A 30 años de la masacre de habitantes en condición de calle en una universidad en Barranquilla

Al interior de las instalaciones de la UniLibre en Barranquilla eran asesinados habitantes en condición de calle y todo se supo por un error en la ejecución

El 3 de marzo de 1992, víspera de una de las fiestas más importantes en Colombia, el Carnaval de Barranquilla. Ómar Enrique Hernández López un reciclador de 24 años llegó a un CAI herido de bala y con un brazo fracturado pidiendo ayuda, y diciendo que en la Unilibre lo querían asesinar. Los policías que atendían la denuncia no le creyeron de entrada. Pensaban que estaba drogado. Uno de los policías sin embargo sí le creyó. 

Ese suceso destapó uno de los capítulos más perversos que la ciudad de Barranquilla hubiese podido vivir. Masacraron a 11 habitantes de calle. Un episodio sin esclarecer aún. No se sabe que estructura criminal estaba detrás de esos asesinatos. Lo que sí sabe es que los guardas de seguridad hacían entrar a los recicladores y luego los mataban para que sus cuerpos sirvieran de material de estudio para los estudiantes de la facultad de salud de la Unilibre.

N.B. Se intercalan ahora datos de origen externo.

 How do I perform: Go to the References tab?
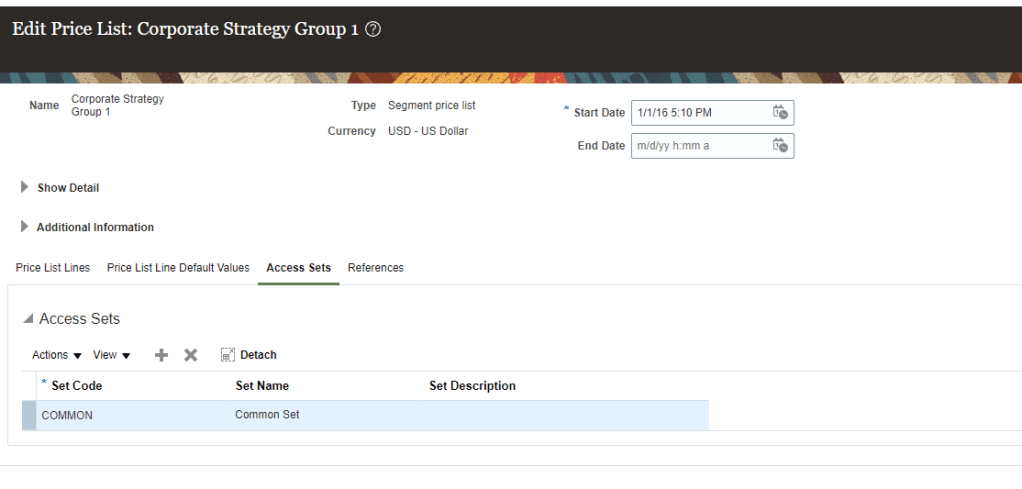(375, 268)
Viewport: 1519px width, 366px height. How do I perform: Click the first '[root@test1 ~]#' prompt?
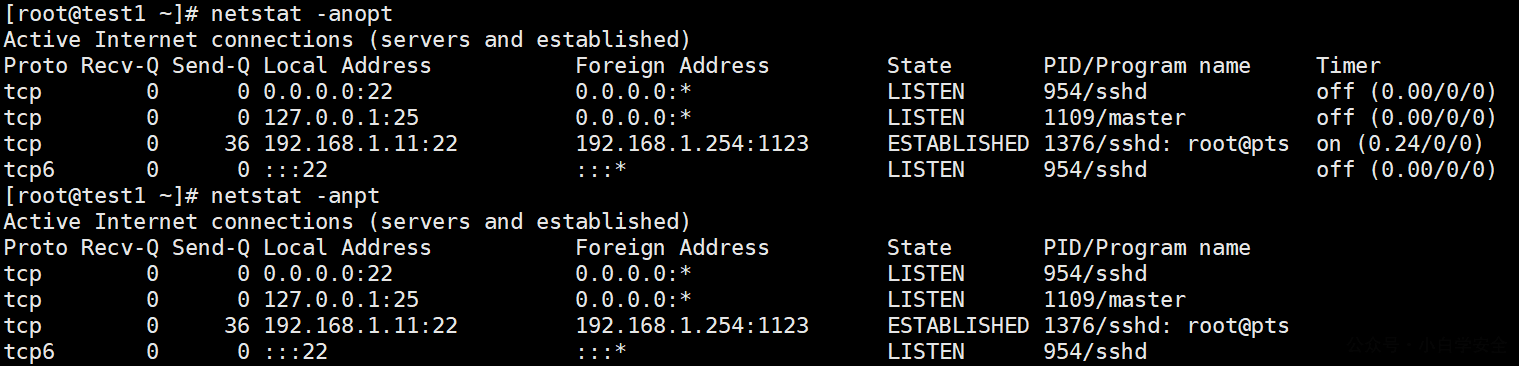coord(101,14)
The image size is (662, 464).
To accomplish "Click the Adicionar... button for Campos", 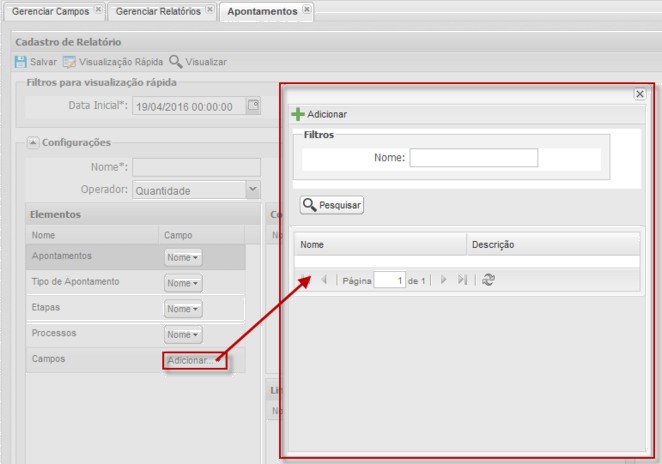I will [195, 361].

Ómar Enrique Hernández López se salvó de la muerte. Estaba en las inmediaciones de la universidad en la sede de la carrera 46 con calle 48. Lo abordó un guarda de seguridad y lo invitó a entrar a la U a recoger cartones y otros elementos de reciclaje. Cuando llegó al lugar donde debía recoger los cartones, lo golpearon en la cabeza con una especie de bate o garrote. Después le dispararon y lo llevaron al anfiteatro de la institución.

“Lo desnudaron, lo pusieron en una mesa de anfiteatro y allí vio cuando llegaron con el otro herido. Luego lo metieron en una cubeta de formol, de donde se salió para salvarse”, escribieron los corresponsales de EL TIEMPO que cubrieron los hechos. 

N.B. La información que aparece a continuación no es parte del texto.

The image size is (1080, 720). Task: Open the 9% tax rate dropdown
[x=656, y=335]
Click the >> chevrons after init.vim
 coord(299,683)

Ómar se salvó no se sabe cómo y por qué. Gracias a ello se supo todo lo que pasaba al interior de la universidad. O por lo menos algunas cosas. El hombre se hizo el muerto, y espero que todo esto el recinto estuviera solo para escapar de esa escena de terror que estaba viviendo. 

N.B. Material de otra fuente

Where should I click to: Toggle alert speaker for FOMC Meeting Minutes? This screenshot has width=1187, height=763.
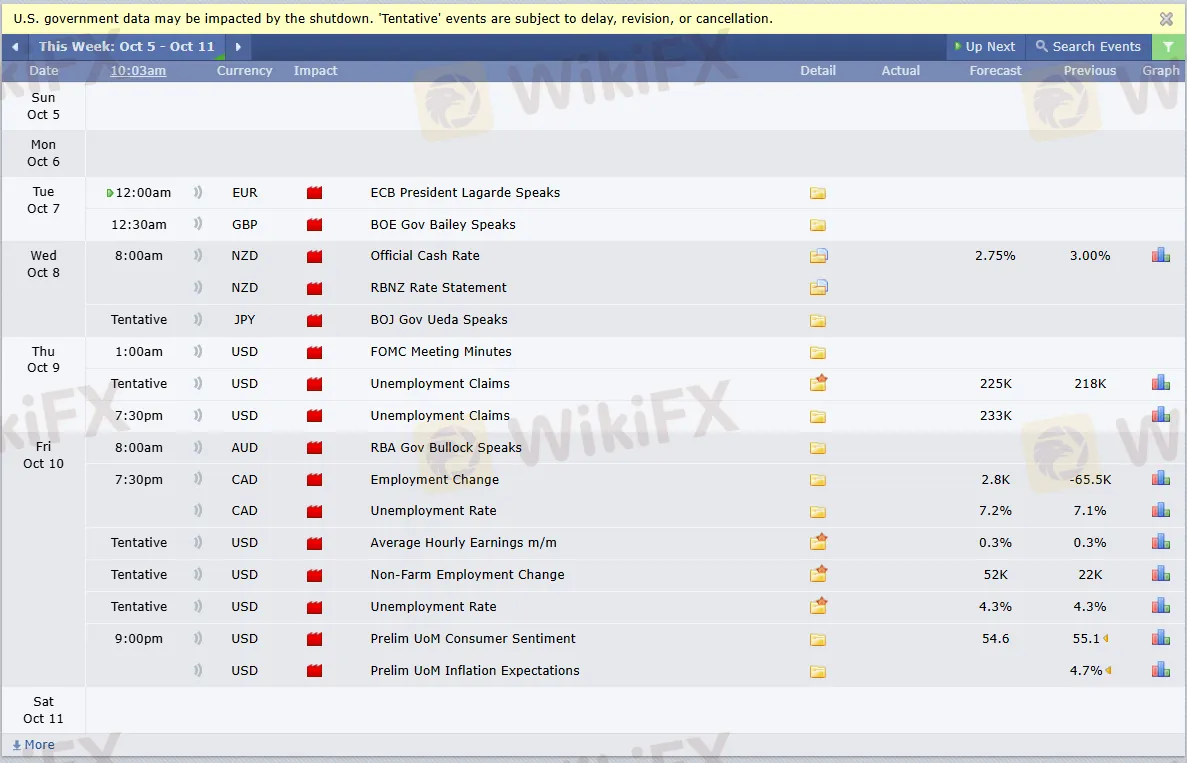coord(198,352)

Cuando contó lo sucedido no le creyeron pero al fin logró mostrar la macabra masacre que había al interior de la universidad. De inmediato se inició una investigación judicial y forense para determinar qué era lo que había ocurrido. Una de las primeras personas en pronunciarse fue el director de ese entonces de la oficina de Medicina Legal, Pedro Carreño quien aseguró a El País de España que la presencia de esos cadáveres dentro de la universidad era extraña.

Todavía la sociedad colombiana y barranquillera le debe una seria investigación a las víctimas de este infame acto que sucedió al interior de una universidad colombiana. Ernesto McCausland hizo un reportaje que responsabiliza a los guardas de seguridad. Nada más lejos de la verdad. Una verdad que no ha salido a la luz. Hoy después de 30 años no sabemos quienes fueron los responsables de esa masacre. 

La criminología forense dice claramente que las ‘víctimas perfectas’ son los más vulnerables, aquellos que a nadie les importa y que nadie reclama. Los nadie los ha llamado la sociología recientemente.